Material to process =>

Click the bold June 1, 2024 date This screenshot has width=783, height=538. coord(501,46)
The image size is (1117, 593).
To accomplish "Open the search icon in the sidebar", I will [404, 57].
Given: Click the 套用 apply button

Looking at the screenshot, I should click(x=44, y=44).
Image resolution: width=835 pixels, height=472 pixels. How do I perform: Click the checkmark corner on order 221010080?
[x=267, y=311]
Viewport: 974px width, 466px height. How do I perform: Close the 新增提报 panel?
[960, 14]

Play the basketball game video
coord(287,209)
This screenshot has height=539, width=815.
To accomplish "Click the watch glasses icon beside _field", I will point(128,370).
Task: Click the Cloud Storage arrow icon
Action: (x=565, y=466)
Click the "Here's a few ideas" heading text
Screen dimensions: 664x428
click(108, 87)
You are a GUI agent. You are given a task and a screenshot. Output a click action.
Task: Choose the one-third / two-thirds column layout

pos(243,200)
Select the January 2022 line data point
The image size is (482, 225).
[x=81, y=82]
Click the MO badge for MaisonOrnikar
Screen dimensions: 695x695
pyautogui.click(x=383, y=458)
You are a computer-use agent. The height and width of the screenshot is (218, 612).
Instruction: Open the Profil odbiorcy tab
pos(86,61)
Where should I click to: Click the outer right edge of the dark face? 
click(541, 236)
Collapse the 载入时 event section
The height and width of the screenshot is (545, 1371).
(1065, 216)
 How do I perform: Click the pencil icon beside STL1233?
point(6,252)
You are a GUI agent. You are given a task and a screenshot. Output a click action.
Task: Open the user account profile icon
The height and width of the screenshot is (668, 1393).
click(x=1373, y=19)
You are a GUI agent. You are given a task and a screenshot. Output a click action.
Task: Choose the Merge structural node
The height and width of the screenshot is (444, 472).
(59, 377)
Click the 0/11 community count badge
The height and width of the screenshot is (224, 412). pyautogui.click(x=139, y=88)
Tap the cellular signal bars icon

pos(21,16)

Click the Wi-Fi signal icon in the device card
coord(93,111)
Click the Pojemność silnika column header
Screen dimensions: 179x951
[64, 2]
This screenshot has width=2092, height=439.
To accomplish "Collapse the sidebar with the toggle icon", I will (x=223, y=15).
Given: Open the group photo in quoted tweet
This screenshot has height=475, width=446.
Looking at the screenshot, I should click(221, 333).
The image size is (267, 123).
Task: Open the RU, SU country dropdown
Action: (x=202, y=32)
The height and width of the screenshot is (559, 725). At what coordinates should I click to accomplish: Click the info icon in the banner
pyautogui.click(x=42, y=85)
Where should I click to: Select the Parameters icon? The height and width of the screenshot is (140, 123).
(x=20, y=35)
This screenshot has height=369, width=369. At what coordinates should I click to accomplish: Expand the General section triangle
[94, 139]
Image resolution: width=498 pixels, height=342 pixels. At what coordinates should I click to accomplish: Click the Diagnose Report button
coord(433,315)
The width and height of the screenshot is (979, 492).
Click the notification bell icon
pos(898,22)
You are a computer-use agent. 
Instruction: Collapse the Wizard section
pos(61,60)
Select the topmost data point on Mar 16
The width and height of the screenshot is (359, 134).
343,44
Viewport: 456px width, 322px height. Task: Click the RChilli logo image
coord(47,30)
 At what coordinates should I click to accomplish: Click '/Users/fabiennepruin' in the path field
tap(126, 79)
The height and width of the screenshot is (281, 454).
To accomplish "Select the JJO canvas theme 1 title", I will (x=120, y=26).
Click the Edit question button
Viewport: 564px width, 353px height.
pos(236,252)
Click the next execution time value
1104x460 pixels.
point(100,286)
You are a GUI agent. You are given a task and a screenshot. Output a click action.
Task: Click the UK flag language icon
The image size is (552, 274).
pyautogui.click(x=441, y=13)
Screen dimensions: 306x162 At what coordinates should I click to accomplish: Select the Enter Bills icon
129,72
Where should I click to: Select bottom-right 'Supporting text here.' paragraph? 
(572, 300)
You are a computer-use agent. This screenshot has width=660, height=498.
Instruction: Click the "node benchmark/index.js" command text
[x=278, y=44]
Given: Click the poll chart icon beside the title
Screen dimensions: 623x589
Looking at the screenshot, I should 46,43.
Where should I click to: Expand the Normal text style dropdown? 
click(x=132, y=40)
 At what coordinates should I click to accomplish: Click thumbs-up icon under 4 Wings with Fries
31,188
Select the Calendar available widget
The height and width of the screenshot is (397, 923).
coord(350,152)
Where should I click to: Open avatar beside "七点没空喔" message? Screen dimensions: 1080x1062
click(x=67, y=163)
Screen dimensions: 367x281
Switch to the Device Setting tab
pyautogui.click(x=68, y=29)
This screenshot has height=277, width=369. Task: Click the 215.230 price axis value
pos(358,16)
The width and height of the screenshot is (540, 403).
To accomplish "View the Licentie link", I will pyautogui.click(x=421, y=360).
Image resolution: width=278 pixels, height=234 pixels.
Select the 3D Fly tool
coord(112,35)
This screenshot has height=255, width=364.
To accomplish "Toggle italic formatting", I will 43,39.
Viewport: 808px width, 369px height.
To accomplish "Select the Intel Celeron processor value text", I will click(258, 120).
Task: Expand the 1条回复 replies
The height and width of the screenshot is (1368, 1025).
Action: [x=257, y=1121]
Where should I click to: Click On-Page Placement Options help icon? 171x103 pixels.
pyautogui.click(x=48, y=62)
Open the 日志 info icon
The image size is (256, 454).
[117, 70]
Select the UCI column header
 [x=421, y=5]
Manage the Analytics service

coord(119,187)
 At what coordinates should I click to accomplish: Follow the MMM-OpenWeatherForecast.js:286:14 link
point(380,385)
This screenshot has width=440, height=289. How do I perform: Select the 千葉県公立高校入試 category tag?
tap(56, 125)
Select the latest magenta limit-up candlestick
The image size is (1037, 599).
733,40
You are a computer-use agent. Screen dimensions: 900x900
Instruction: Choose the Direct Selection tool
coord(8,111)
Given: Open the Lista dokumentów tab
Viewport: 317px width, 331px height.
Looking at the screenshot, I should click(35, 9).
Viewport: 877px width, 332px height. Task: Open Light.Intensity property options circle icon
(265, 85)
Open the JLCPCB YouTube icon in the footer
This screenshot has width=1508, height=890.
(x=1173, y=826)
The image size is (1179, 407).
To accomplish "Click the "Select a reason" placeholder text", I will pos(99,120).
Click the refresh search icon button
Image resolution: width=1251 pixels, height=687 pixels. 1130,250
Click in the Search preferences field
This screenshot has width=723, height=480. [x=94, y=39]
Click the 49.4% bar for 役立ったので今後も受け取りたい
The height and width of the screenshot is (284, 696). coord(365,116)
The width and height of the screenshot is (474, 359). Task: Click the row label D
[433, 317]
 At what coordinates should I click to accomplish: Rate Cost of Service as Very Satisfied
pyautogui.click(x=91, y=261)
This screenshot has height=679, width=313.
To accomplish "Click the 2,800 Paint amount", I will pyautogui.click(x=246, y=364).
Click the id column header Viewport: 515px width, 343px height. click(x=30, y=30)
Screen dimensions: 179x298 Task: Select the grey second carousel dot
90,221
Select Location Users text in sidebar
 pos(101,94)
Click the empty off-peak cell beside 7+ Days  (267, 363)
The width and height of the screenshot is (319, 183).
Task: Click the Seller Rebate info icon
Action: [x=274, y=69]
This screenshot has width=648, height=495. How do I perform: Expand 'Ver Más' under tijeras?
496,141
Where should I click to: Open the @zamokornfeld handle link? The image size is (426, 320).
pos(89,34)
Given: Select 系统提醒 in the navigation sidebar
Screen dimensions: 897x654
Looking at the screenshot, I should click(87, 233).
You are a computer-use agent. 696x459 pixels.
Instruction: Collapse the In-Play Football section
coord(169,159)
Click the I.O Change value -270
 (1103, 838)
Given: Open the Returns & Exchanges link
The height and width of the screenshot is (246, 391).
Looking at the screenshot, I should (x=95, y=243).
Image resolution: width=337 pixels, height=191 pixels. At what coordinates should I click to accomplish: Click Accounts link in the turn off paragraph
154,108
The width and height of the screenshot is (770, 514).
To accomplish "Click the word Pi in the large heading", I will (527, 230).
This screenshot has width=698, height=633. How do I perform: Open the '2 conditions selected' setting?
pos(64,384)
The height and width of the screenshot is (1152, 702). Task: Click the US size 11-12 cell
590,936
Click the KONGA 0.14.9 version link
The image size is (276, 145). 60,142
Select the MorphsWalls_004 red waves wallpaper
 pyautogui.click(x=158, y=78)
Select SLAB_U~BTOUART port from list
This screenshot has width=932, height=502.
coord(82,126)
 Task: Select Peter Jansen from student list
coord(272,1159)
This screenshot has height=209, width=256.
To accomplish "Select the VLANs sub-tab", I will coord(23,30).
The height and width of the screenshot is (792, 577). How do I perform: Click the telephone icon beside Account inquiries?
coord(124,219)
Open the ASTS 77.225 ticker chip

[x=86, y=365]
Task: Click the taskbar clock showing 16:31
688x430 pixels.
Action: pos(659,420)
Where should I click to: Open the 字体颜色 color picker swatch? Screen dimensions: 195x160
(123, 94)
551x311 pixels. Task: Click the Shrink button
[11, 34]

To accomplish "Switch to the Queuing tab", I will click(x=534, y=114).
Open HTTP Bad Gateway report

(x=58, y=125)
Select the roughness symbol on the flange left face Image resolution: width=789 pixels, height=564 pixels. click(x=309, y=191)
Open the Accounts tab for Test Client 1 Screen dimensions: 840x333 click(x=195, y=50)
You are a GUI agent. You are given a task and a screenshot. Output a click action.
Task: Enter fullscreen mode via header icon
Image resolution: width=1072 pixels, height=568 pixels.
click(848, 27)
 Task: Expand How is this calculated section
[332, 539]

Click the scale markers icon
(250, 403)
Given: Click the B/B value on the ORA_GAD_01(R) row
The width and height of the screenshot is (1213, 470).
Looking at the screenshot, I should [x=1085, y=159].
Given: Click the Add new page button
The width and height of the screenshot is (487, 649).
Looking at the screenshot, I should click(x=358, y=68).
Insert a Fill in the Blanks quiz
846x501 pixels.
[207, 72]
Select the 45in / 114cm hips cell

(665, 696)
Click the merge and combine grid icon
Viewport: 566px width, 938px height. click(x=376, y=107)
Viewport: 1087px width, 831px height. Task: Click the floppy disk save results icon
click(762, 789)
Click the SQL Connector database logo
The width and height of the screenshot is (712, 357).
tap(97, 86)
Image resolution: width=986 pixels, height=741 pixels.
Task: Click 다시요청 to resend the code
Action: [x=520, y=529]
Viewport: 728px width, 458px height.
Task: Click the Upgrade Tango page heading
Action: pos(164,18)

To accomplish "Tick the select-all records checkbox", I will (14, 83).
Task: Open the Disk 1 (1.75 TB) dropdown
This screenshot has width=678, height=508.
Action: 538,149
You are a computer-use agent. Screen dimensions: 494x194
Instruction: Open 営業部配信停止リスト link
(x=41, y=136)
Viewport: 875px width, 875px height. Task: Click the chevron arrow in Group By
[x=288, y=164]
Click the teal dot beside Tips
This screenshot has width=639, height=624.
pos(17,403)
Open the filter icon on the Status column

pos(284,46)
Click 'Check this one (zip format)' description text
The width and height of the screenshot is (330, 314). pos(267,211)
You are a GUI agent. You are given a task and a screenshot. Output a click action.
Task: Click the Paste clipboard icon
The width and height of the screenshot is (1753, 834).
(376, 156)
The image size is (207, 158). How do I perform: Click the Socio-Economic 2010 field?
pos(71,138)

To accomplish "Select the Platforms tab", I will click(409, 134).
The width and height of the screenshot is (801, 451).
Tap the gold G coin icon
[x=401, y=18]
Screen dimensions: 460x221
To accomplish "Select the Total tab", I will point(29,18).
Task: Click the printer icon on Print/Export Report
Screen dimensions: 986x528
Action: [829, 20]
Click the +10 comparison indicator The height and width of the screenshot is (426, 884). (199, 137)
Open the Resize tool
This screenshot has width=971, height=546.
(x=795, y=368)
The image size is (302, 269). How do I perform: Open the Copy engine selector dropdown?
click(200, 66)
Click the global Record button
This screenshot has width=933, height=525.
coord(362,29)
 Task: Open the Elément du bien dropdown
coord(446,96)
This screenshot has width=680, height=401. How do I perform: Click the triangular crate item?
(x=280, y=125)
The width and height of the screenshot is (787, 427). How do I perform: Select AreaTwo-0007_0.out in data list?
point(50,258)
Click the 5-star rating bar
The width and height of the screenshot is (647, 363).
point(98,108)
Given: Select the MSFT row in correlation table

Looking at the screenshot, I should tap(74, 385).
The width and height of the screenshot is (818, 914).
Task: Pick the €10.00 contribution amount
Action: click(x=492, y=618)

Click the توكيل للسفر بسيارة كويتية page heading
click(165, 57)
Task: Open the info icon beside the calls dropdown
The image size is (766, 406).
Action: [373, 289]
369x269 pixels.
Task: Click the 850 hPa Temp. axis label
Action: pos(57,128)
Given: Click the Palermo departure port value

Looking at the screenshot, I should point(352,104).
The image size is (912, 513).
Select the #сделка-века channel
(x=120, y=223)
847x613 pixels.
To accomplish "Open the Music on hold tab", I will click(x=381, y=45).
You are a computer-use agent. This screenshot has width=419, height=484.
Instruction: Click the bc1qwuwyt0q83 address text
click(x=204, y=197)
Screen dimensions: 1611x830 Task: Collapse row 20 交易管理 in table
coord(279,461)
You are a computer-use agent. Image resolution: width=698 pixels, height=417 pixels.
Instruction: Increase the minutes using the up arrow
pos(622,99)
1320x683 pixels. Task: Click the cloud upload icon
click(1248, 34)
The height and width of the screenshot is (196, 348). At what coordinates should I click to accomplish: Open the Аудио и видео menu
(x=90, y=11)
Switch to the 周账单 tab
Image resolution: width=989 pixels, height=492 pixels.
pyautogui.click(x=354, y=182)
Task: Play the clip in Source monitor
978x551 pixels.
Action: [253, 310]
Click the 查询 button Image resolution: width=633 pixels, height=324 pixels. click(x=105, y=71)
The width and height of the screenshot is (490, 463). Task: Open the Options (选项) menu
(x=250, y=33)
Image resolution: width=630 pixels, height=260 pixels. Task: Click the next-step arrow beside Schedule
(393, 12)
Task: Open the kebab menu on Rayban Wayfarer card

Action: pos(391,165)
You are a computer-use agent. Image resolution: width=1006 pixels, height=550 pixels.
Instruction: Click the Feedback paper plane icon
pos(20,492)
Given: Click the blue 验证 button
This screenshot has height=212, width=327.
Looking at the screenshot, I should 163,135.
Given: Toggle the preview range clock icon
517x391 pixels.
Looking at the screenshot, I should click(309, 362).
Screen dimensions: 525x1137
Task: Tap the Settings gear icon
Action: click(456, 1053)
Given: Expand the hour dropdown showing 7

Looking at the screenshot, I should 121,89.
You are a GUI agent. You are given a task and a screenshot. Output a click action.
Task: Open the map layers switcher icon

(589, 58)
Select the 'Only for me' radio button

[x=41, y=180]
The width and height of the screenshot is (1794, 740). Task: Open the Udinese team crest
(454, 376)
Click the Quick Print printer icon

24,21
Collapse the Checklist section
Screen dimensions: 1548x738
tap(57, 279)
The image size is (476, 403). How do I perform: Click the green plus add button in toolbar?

Activity =>
Would you copy out exactly the lines above that start at the one containing "This screenshot has width=680, height=401." and end at the one containing "You are a computer-use agent. Image resolution: width=1006", inclusive?

Response area =>
This screenshot has width=680, height=401. How do I perform: Click the triangular crate item?
(x=280, y=125)
The width and height of the screenshot is (787, 427). How do I perform: Select AreaTwo-0007_0.out in data list?
point(50,258)
Click the 5-star rating bar
The width and height of the screenshot is (647, 363).
point(98,108)
Given: Select the MSFT row in correlation table

Looking at the screenshot, I should tap(74, 385).
The width and height of the screenshot is (818, 914).
Task: Pick the €10.00 contribution amount
Action: click(x=492, y=618)

Click the توكيل للسفر بسيارة كويتية page heading
click(165, 57)
Task: Open the info icon beside the calls dropdown
The image size is (766, 406).
Action: [373, 289]
369x269 pixels.
Task: Click the 850 hPa Temp. axis label
Action: pos(57,128)
Given: Click the Palermo departure port value

Looking at the screenshot, I should point(352,104).
The image size is (912, 513).
Select the #сделка-века channel
(x=120, y=223)
847x613 pixels.
To accomplish "Open the Music on hold tab", I will click(x=381, y=45).
You are a computer-use agent. This screenshot has width=419, height=484.
Instruction: Click the bc1qwuwyt0q83 address text
click(x=204, y=197)
Screen dimensions: 1611x830 Task: Collapse row 20 交易管理 in table
coord(279,461)
You are a computer-use agent. Image resolution: width=698 pixels, height=417 pixels.
Instruction: Increase the minutes using the up arrow
pos(622,99)
1320x683 pixels. Task: Click the cloud upload icon
click(1248, 34)
The height and width of the screenshot is (196, 348). At what coordinates should I click to accomplish: Open the Аудио и видео menu
(x=90, y=11)
Switch to the 周账单 tab
Image resolution: width=989 pixels, height=492 pixels.
pyautogui.click(x=354, y=182)
Task: Play the clip in Source monitor
978x551 pixels.
Action: [253, 310]
Click the 查询 button Image resolution: width=633 pixels, height=324 pixels. click(x=105, y=71)
The width and height of the screenshot is (490, 463). Task: Open the Options (选项) menu
(x=250, y=33)
Image resolution: width=630 pixels, height=260 pixels. Task: Click the next-step arrow beside Schedule
(393, 12)
Task: Open the kebab menu on Rayban Wayfarer card

Action: pos(391,165)
You are a computer-use agent. Image resolution: width=1006 pixels, height=550 pixels.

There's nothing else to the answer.